The old craftsman of Pakpattan who wouldn’t sell

Our family home in Pakpattan is about 10min walking distance away from Baba Farid’s shrine which is situated at the top of a central hill called dhakki.

The walk upto the shrine is basically a tawaaf of half the road that encircles the dhakki. This tawaaf goes thorugh the bazaar that has naturally developed along this aptly called Circular Road. My grandfather had a shop in this bazaar when we were kids, but that’s a story for another time.

Right now, I am remembering another shop in this bazaar which had been there since long but I spotted it only a few years ago on my way to the shrine.

An old man, a metal engraving craftsman, was sitting there along with his work, which was mostly huqqas. More modest ones were displayed out in the open but a few masterworks —engraved with exquisite designs— were showcased inside glass cabinets along the walls.
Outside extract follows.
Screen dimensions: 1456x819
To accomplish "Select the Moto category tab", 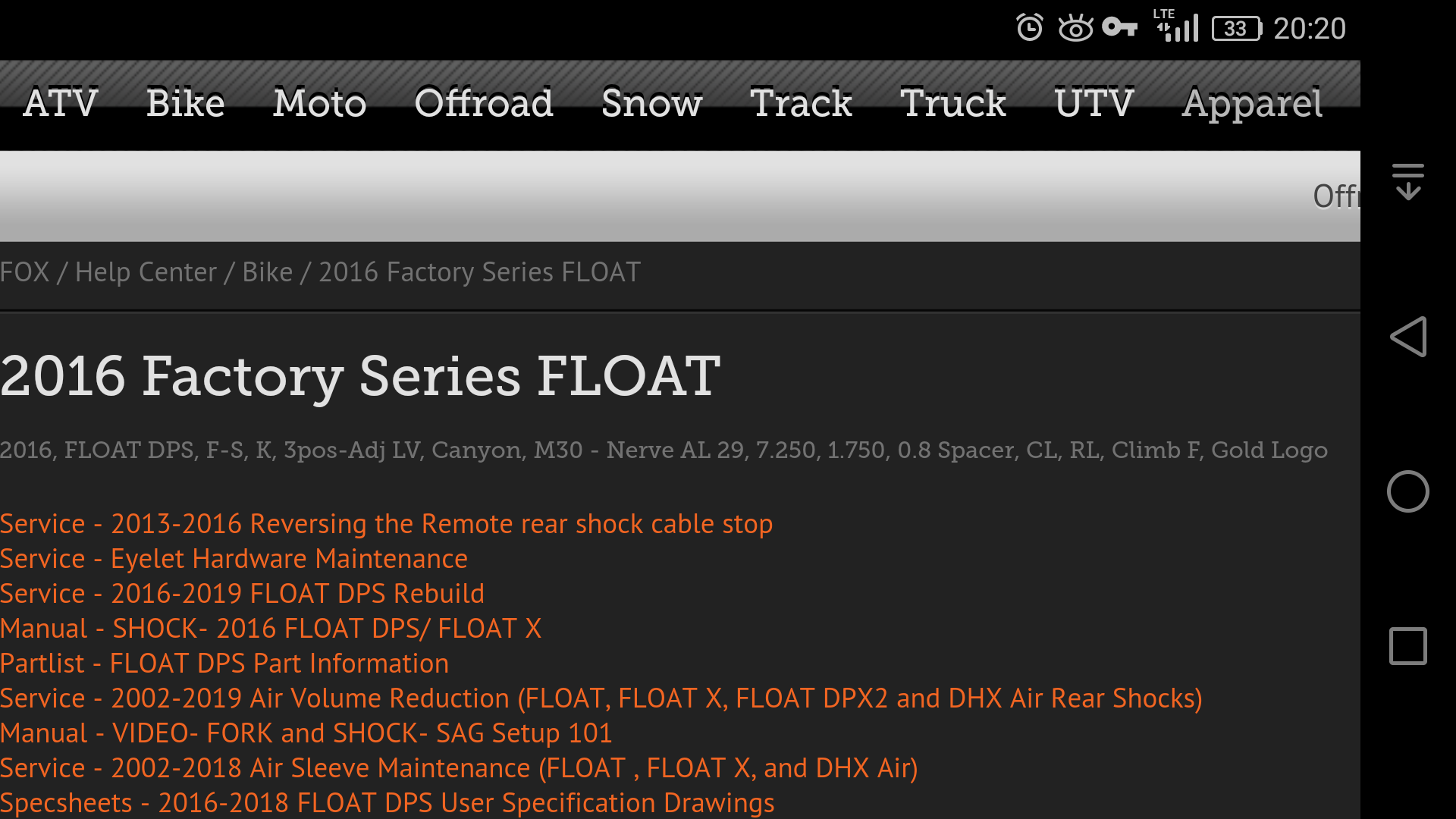I will (320, 103).
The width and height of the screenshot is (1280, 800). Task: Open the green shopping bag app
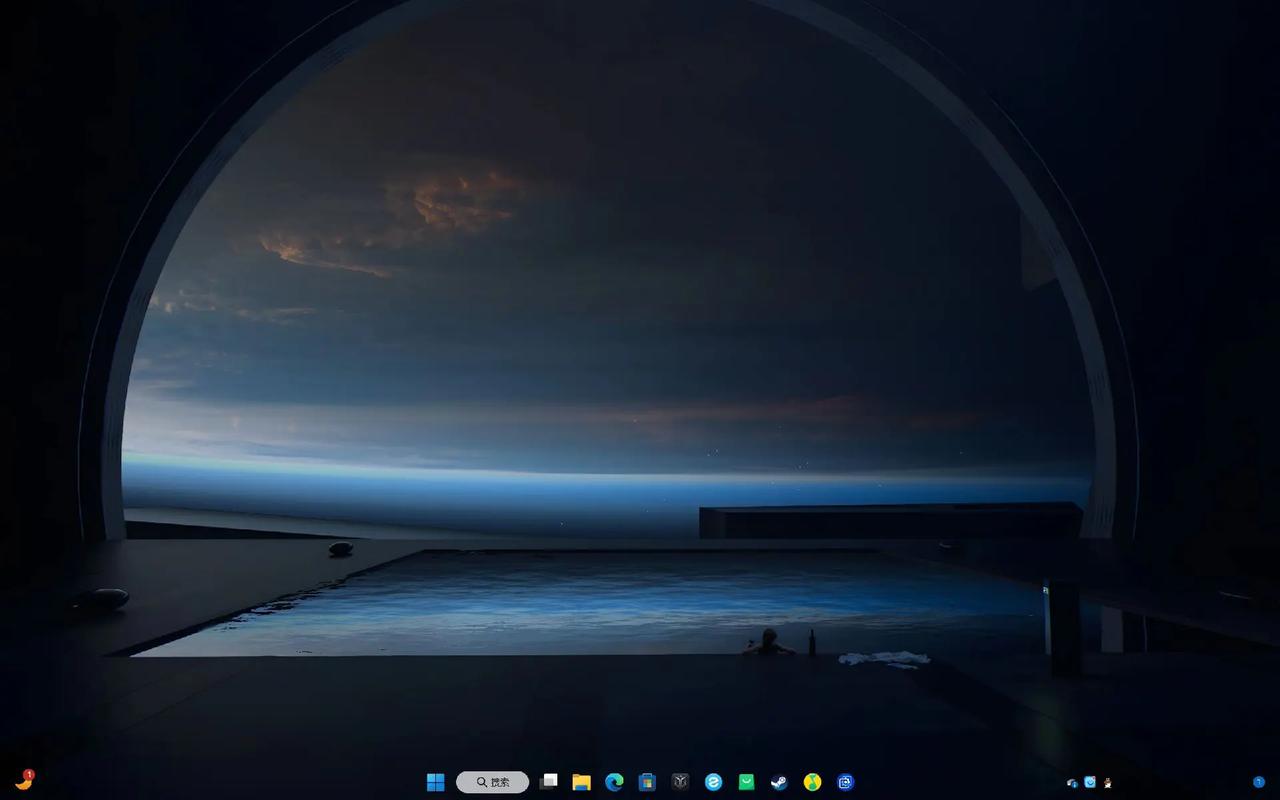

I said my salam and told him my grandfather also used to have a shop nearby, many years ago. I then asked how much do they cost. He told me the price of the ones that were displayed out in the open.

When I pointed at those showcased on the shelves and asked about the price, he went silent for a while and then said, “they don’t have a fixed price and they are not for everyone; I only sell them when someone truly wants one.”

I now regret not truly wanting them at that time.